== The problem ==
Write out each record below exactly, but not the pictures.

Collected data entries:
>>>
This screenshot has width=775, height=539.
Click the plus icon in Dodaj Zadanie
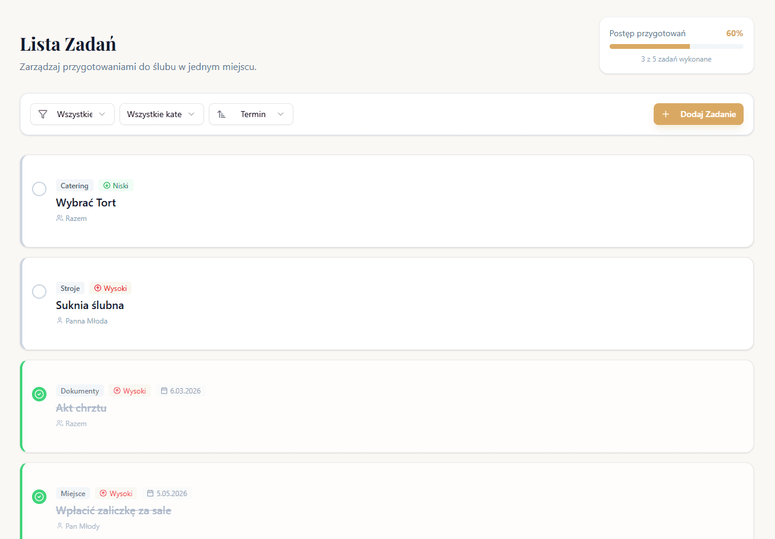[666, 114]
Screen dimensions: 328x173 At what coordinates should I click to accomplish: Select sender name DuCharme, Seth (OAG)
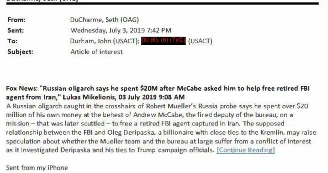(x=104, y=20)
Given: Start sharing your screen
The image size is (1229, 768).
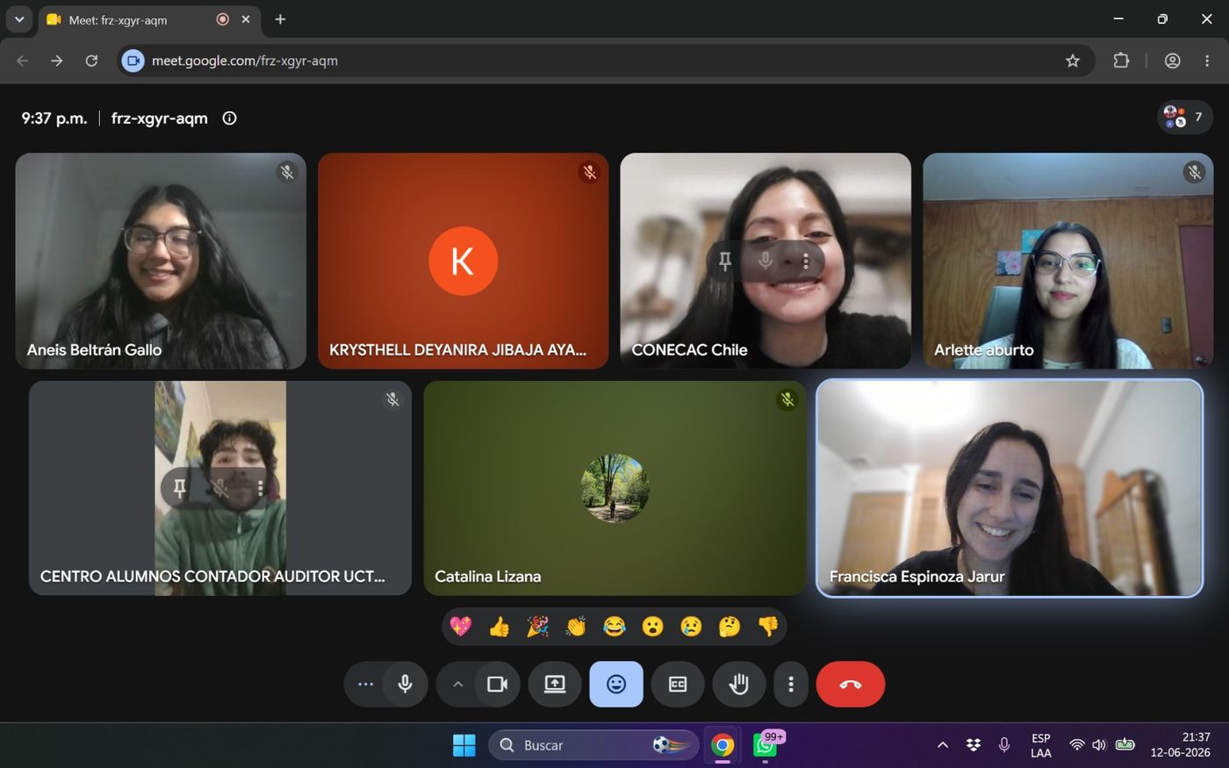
<<<
== Response for this exercise ==
This screenshot has width=775, height=539.
Click the plus icon in Dodaj Zadanie
[666, 114]
Screen dimensions: 328x173 At what coordinates should I click to accomplish: Select sender name DuCharme, Seth (OAG)
(x=104, y=20)
Given: Start sharing your screen
The image size is (1229, 768).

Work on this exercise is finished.